Vanta tidak takut pada Alvin, sungguh. Hanya saja, ulah cowok itu yang bikin Vanta mendadak sesak napas dan menerka-nerka, kira-kira apalagi yang akan dilakukan cowok itu padanya. Vanta memberanikan diri untuk melirik. Tepat pada saat yang sama, Alvin sedang menatapnya dengan ekspresi datar. Cowok itu lalu memalingkan muka dan kembali megobrol sambil tertawa dengan teman-temannya. Mereka tak bertahan lama di dalam workshop.
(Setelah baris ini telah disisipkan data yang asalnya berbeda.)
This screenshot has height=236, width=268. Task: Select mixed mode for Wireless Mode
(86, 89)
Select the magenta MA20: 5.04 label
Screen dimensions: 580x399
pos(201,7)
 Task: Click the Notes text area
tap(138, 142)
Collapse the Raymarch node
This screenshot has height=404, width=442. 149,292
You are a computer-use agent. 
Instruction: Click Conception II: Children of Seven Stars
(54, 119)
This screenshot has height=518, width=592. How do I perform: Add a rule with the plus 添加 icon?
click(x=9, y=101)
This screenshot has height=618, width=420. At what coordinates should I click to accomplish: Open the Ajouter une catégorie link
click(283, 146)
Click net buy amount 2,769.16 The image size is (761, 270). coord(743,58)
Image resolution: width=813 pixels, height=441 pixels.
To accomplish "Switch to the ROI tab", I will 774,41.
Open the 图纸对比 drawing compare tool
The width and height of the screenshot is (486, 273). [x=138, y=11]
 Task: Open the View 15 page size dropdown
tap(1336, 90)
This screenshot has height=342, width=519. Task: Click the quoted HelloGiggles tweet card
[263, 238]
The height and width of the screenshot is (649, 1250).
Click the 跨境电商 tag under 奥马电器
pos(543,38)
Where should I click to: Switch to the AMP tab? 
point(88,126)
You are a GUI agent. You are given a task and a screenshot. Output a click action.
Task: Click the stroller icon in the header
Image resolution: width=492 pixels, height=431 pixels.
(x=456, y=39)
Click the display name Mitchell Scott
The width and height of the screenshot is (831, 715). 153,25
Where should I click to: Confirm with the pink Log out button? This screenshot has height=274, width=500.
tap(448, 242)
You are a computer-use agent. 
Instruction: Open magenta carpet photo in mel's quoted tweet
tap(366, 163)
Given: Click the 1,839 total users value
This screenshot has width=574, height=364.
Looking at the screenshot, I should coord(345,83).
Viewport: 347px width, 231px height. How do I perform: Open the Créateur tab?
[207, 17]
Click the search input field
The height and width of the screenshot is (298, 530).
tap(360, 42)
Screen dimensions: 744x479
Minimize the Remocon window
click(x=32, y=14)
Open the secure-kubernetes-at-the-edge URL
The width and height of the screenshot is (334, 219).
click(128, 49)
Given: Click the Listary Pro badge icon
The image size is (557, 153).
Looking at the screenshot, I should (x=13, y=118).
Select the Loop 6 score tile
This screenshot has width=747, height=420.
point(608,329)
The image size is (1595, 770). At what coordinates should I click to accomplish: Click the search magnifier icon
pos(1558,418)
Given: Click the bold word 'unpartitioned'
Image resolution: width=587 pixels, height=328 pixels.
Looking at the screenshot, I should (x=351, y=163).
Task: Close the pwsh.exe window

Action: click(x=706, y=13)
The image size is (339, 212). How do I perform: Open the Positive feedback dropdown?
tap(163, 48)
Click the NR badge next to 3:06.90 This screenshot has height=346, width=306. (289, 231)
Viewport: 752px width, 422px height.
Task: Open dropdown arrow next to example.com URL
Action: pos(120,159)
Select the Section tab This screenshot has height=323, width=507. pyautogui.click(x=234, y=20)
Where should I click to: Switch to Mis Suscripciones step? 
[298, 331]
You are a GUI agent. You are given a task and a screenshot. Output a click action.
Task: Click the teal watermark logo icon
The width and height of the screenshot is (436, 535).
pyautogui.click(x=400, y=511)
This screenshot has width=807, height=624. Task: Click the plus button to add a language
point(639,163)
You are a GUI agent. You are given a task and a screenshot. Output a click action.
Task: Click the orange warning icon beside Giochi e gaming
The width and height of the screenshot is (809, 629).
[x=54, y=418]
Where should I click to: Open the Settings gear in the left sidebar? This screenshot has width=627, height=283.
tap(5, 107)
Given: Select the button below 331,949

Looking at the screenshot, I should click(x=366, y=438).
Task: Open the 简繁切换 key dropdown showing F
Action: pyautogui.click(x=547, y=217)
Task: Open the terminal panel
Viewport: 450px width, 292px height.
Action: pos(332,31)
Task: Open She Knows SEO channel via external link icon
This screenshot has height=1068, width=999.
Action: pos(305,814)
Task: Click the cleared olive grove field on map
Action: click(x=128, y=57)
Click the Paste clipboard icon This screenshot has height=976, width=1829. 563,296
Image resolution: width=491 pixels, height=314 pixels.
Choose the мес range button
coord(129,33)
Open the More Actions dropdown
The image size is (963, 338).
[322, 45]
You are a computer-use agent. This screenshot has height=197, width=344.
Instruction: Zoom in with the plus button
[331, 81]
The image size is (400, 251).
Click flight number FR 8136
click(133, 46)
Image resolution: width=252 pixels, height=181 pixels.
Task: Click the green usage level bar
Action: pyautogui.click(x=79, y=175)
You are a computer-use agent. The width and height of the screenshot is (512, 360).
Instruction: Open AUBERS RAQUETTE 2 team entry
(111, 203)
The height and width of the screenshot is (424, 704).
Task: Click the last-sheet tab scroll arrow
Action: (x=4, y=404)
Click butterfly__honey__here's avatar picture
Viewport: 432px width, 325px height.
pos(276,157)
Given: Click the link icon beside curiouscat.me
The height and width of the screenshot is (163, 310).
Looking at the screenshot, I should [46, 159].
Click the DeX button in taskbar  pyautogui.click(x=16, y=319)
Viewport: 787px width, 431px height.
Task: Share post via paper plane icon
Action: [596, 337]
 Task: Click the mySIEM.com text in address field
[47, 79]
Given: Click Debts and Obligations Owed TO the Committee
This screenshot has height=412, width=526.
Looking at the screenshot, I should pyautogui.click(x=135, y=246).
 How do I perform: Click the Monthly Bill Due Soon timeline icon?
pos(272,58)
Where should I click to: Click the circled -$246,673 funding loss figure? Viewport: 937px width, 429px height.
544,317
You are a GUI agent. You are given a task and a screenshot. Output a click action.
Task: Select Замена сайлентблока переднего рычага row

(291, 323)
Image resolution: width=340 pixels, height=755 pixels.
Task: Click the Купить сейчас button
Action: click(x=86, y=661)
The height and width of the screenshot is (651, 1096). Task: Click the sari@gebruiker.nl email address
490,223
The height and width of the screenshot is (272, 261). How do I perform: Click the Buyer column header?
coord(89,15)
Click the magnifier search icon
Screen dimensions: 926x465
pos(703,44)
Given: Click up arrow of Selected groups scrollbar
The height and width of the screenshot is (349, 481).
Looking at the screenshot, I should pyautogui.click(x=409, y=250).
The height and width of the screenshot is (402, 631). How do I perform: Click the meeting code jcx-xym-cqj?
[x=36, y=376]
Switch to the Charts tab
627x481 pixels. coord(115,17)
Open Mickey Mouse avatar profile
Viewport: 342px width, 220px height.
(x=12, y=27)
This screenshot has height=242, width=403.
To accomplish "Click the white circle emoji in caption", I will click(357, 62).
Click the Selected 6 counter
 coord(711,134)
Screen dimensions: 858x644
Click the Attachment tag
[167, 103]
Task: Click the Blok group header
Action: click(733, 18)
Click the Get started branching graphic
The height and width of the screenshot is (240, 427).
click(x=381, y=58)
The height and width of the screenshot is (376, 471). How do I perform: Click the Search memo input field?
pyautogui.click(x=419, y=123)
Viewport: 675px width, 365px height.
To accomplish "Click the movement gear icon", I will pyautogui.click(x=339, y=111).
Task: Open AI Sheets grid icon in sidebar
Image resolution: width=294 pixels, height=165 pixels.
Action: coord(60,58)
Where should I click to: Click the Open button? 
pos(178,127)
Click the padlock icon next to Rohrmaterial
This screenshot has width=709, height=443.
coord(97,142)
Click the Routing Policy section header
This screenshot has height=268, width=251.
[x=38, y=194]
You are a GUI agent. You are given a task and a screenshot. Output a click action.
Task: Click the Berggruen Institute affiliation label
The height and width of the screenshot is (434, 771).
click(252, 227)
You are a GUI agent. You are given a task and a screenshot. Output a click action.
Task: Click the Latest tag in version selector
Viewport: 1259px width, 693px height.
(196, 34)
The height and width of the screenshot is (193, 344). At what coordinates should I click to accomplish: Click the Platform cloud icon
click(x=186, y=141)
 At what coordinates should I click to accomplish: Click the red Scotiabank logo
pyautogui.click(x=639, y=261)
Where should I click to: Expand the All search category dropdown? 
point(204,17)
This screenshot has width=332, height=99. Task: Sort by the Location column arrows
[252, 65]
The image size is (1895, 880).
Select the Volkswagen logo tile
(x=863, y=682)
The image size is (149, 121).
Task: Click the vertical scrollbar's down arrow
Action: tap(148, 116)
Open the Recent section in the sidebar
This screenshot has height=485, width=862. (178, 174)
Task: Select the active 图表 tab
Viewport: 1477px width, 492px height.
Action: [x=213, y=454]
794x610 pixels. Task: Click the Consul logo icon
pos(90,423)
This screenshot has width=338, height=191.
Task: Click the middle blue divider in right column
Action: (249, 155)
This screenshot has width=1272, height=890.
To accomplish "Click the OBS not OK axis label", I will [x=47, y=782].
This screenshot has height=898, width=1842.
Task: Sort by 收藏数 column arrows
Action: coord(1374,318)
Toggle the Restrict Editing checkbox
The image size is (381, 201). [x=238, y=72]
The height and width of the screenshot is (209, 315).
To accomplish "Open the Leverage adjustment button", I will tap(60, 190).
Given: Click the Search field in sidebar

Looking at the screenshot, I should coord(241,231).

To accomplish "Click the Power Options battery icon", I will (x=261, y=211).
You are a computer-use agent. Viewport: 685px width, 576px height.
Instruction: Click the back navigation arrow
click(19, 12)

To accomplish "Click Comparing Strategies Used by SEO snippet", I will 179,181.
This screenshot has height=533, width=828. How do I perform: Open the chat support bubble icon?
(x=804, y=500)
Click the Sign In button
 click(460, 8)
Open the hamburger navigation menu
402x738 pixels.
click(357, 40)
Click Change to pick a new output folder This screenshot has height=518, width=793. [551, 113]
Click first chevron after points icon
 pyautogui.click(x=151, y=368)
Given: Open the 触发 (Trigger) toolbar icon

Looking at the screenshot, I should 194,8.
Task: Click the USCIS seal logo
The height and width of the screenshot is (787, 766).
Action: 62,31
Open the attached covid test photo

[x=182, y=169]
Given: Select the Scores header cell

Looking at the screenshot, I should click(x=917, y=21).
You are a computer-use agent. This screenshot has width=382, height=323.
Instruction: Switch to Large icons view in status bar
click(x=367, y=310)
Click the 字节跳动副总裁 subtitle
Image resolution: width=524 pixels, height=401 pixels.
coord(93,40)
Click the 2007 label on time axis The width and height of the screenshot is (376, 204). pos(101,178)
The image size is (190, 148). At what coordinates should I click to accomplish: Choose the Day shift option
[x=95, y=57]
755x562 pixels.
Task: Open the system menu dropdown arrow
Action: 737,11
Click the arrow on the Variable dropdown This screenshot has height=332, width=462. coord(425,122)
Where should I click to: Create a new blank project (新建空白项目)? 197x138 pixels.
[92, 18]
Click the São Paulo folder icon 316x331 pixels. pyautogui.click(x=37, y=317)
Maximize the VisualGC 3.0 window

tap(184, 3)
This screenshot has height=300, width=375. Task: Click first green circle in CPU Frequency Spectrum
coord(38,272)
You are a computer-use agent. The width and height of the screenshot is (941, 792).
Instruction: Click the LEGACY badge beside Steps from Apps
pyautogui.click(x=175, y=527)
Desahan keras lolos dari mulut Jessi setelah Alvin cs keluar. ”Haah! Selamat, selamat ...! Untung, untung ...!”

Pandangan Vanta belum beralih. Masih di tempat Alvin berdiri tadi meski cowok itu sudah pergi.

“Dia nggak ganggu lo, Ta. Malah ngelihatnya seolah kayak nggak kenal gitu. Udah bosen kali, ya?” ujar Jessi lagi. “Bisa bernapas lega nih, kayaknya.”

Entah bagaimana Vanta merasa sangsi. Anehnya, dia akan merasa lebih lega kalau tadi Alvin menghampirinya dan cari ribut dengannya. Sinting, bukan?

Ketenangan cowok itu malah terasa janggal. Firasat Vanta berkata, Alvin tak akan membiarkannya semudah itu. Ini terlalu ajaib. Tetapi, apa benar Alvin sudah bosan mengganggunya?

 

***

 

Alvin mendengkus mengingat raut gadis itu di workshop tadi pagi. Vanta seperti tikus yang sedang tertangkap basah mencuri makanan. Pasti cewek itu super bingung saat melihatnya mengabaikan Vanta. Mungkin cewek itu sedang lega karena Alvin mengabaikannya. Namun sayang, ia tidak akan membiarkan ketenangan Vanta berlangsung terlalu lama.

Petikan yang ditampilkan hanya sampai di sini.